A philosophical writer; lived in Rome in the first half of the eighteenth century. His life-work was a book on the universe, with the somewhat ambitious title "Pancosmosophia." It was first mentioned in the Venice "Giornale de' Letterati" (1710), and soon after in the Leipsic "Neuer Bücher-Saal der Gelehrten Welt." According to these sources, the author made a systematic attempt to refute the astronomical views of Ptolemy, Copernicus, and Tycho Brahe, and to set up a cosmogony, the underlying principle of which was that the earth was flat. He attempted to support his views by an appeal to Jewish tradition. The author had already prepared some hundred copperplates to illustrate his theories, when the Roman Inquisition prohibited the printing of the work. Ambron sent his manuscripts to Venice, but here also his efforts were frustrated by the papal nuncio, Mottei. On learning that German scholars were interested in his work, he sent it with the plates to the publisher of the "Neuer Bücher-Saalder Gelehrten-Welt," who promised to print it. The work, however, has not been published, and all trace is lost of the manuscript.
Ambron also devoted considerable work to a projected Bibliotheca Rabbinica, with the intention of correcting Bartolocci's errors and misconceptions. This manuscript shared the fate of the foregoing.

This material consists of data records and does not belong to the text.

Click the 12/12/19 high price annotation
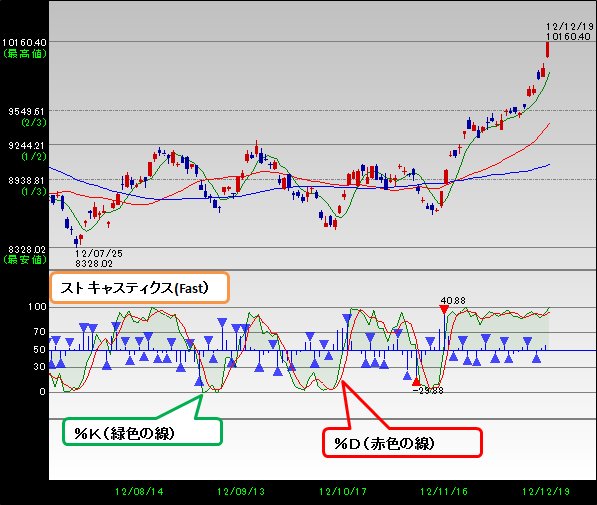The width and height of the screenshot is (597, 505). point(570,32)
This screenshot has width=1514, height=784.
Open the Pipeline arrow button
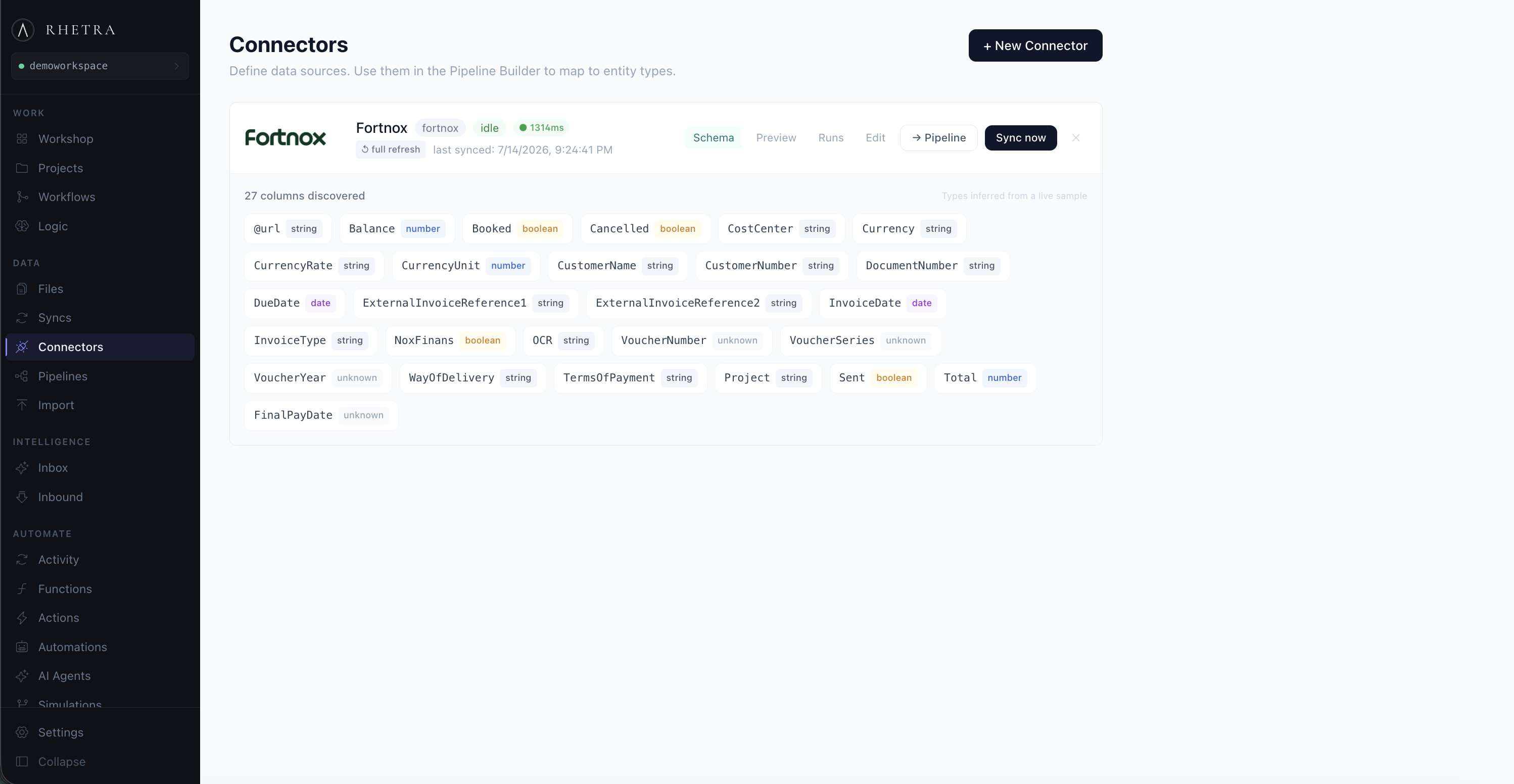coord(938,137)
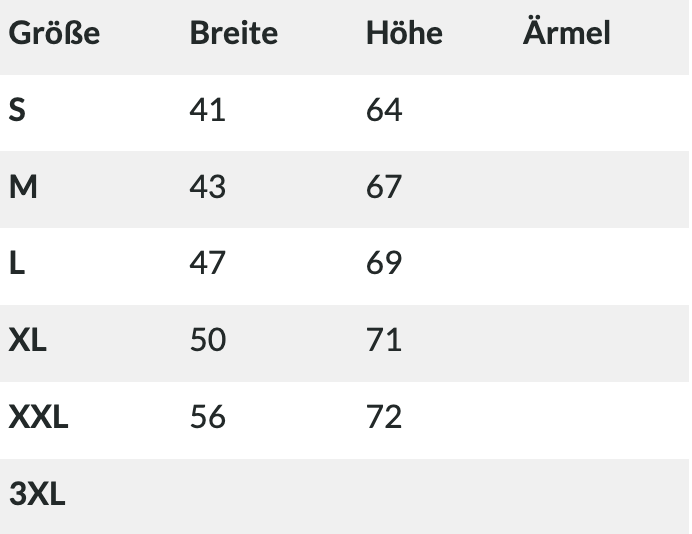Screen dimensions: 692x534
Task: Click the Breite value 43
Action: click(207, 187)
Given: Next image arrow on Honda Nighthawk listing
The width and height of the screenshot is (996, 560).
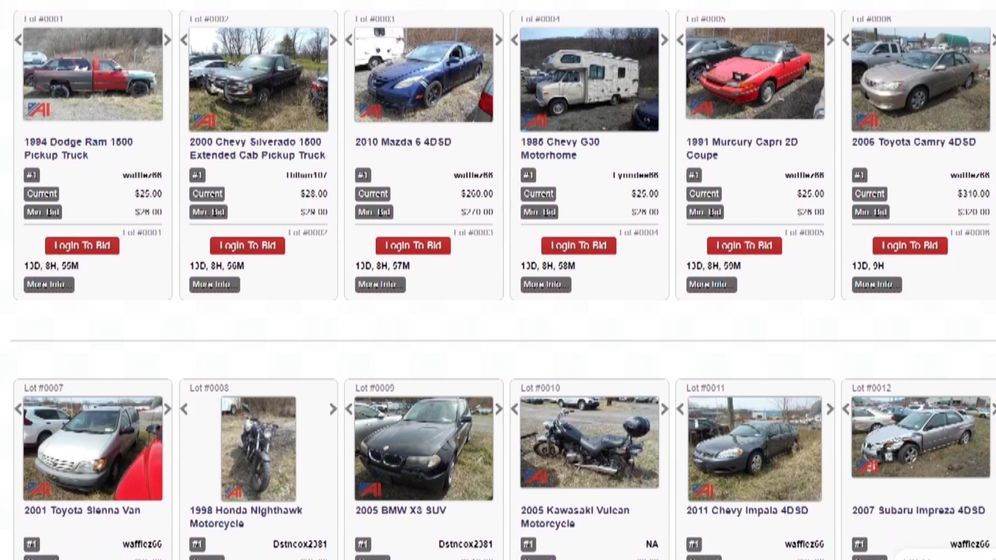Looking at the screenshot, I should tap(333, 409).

In 1721 he is known to have been a member of the Roman Congrega . In a pasquil written against Lorenzo Ganganelli (later Pope Clemens XIV.) it is said: "Denam e Ambrun amò como fratelli—Uno inglese, uno ebreo, che fè il signore" (He loved Denam and Ambrun like brothers—one was an Englishman, the other a Jew who played the rôle of a lord). Considering the great difference in age between Shabbethai Ambron and Lorenzo Ganganelli (became pope in 1769), it is doubtful if the Ambrun of the pasquil is identical with the subject of this notice.